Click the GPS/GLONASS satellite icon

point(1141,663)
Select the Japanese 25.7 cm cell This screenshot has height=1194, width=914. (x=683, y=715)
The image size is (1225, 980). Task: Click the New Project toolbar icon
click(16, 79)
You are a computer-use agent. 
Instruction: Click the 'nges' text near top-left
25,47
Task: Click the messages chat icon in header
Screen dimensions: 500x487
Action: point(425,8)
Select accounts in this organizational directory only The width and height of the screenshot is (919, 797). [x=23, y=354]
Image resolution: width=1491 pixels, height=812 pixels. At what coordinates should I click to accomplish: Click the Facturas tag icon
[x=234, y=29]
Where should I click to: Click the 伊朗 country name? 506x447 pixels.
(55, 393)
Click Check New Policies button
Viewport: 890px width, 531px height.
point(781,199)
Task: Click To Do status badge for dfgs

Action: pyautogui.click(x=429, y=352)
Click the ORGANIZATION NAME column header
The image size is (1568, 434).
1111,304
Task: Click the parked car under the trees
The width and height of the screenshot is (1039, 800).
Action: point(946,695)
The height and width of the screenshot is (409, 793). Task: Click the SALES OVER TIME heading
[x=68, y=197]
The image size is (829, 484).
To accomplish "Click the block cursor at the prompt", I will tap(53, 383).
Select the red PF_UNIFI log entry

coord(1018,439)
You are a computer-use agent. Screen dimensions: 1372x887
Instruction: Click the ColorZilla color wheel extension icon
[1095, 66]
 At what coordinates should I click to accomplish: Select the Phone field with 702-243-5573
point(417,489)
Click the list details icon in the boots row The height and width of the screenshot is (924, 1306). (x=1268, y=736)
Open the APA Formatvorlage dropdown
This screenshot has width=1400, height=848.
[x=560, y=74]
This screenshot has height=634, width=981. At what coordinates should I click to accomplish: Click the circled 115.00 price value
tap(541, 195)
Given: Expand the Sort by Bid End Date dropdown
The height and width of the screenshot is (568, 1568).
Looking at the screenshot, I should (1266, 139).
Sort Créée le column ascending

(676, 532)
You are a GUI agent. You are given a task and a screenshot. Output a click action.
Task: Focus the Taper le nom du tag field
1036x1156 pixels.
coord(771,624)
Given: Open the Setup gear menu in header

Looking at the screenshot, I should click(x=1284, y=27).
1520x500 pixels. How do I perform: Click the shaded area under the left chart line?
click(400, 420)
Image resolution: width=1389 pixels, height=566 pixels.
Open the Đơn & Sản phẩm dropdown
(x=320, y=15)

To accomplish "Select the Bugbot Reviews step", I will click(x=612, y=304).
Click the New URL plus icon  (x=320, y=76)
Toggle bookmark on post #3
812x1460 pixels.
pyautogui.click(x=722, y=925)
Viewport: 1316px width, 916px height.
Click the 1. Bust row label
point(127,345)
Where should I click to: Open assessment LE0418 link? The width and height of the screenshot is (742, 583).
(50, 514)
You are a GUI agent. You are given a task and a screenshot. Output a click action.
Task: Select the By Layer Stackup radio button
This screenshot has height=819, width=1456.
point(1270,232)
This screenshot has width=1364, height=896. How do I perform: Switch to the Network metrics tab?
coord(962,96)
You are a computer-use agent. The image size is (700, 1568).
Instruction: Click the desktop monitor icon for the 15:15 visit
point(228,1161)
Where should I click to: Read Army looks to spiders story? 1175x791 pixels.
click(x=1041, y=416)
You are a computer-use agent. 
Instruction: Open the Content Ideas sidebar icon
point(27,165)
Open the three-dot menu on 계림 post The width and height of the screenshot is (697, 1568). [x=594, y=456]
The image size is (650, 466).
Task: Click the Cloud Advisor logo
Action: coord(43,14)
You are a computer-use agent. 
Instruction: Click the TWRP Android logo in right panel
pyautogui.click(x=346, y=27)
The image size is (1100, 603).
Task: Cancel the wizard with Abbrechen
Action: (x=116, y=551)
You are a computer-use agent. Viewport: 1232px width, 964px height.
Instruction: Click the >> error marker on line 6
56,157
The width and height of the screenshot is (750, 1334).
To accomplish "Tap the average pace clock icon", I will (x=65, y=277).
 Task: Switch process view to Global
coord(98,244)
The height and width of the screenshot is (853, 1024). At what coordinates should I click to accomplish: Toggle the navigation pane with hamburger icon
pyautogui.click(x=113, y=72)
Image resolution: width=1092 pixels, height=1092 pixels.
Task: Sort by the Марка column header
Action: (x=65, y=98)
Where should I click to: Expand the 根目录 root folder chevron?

....

DIRECTION:
Please copy every line of the items above exactly, without changing anything.

EXERCISE OUTPUT:
Click the GPS/GLONASS satellite icon

point(1141,663)
Select the Japanese 25.7 cm cell This screenshot has height=1194, width=914. (x=683, y=715)
The image size is (1225, 980). Task: Click the New Project toolbar icon
click(16, 79)
You are a computer-use agent. 
Instruction: Click the 'nges' text near top-left
25,47
Task: Click the messages chat icon in header
Screen dimensions: 500x487
Action: point(425,8)
Select accounts in this organizational directory only The width and height of the screenshot is (919, 797). [x=23, y=354]
Image resolution: width=1491 pixels, height=812 pixels. At what coordinates should I click to accomplish: Click the Facturas tag icon
[x=234, y=29]
Where should I click to: Click the 伊朗 country name? 506x447 pixels.
(55, 393)
Click Check New Policies button
Viewport: 890px width, 531px height.
point(781,199)
Task: Click To Do status badge for dfgs

Action: pyautogui.click(x=429, y=352)
Click the ORGANIZATION NAME column header
The image size is (1568, 434).
1111,304
Task: Click the parked car under the trees
The width and height of the screenshot is (1039, 800).
Action: point(946,695)
The height and width of the screenshot is (409, 793). Task: Click the SALES OVER TIME heading
[x=68, y=197]
The image size is (829, 484).
To accomplish "Click the block cursor at the prompt", I will tap(53, 383).
Select the red PF_UNIFI log entry

coord(1018,439)
You are a computer-use agent. Screen dimensions: 1372x887
Instruction: Click the ColorZilla color wheel extension icon
[1095, 66]
 At what coordinates should I click to accomplish: Select the Phone field with 702-243-5573
point(417,489)
Click the list details icon in the boots row The height and width of the screenshot is (924, 1306). (x=1268, y=736)
Open the APA Formatvorlage dropdown
This screenshot has width=1400, height=848.
[x=560, y=74]
This screenshot has height=634, width=981. At what coordinates should I click to accomplish: Click the circled 115.00 price value
tap(541, 195)
Given: Expand the Sort by Bid End Date dropdown
The height and width of the screenshot is (568, 1568).
Looking at the screenshot, I should (1266, 139).
Sort Créée le column ascending

(676, 532)
You are a GUI agent. You are given a task and a screenshot. Output a click action.
Task: Focus the Taper le nom du tag field
1036x1156 pixels.
coord(771,624)
Given: Open the Setup gear menu in header

Looking at the screenshot, I should click(x=1284, y=27).
1520x500 pixels. How do I perform: Click the shaded area under the left chart line?
click(400, 420)
Image resolution: width=1389 pixels, height=566 pixels.
Open the Đơn & Sản phẩm dropdown
(x=320, y=15)

To accomplish "Select the Bugbot Reviews step", I will click(x=612, y=304).
Click the New URL plus icon  (x=320, y=76)
Toggle bookmark on post #3
812x1460 pixels.
pyautogui.click(x=722, y=925)
Viewport: 1316px width, 916px height.
Click the 1. Bust row label
point(127,345)
Where should I click to: Open assessment LE0418 link? The width and height of the screenshot is (742, 583).
(50, 514)
You are a GUI agent. You are given a task and a screenshot. Output a click action.
Task: Select the By Layer Stackup radio button
This screenshot has height=819, width=1456.
point(1270,232)
This screenshot has width=1364, height=896. How do I perform: Switch to the Network metrics tab?
coord(962,96)
You are a computer-use agent. The image size is (700, 1568).
Instruction: Click the desktop monitor icon for the 15:15 visit
point(228,1161)
Where should I click to: Read Army looks to spiders story? 1175x791 pixels.
click(x=1041, y=416)
You are a computer-use agent. 
Instruction: Open the Content Ideas sidebar icon
point(27,165)
Open the three-dot menu on 계림 post The width and height of the screenshot is (697, 1568). [x=594, y=456]
The image size is (650, 466).
Task: Click the Cloud Advisor logo
Action: coord(43,14)
You are a computer-use agent. 
Instruction: Click the TWRP Android logo in right panel
pyautogui.click(x=346, y=27)
The image size is (1100, 603).
Task: Cancel the wizard with Abbrechen
Action: (x=116, y=551)
You are a computer-use agent. Viewport: 1232px width, 964px height.
Instruction: Click the >> error marker on line 6
56,157
The width and height of the screenshot is (750, 1334).
To accomplish "Tap the average pace clock icon", I will (x=65, y=277).
 Task: Switch process view to Global
coord(98,244)
The height and width of the screenshot is (853, 1024). At what coordinates should I click to accomplish: Toggle the navigation pane with hamburger icon
pyautogui.click(x=113, y=72)
Image resolution: width=1092 pixels, height=1092 pixels.
Task: Sort by the Марка column header
Action: (x=65, y=98)
Where should I click to: Expand the 根目录 root folder chevron?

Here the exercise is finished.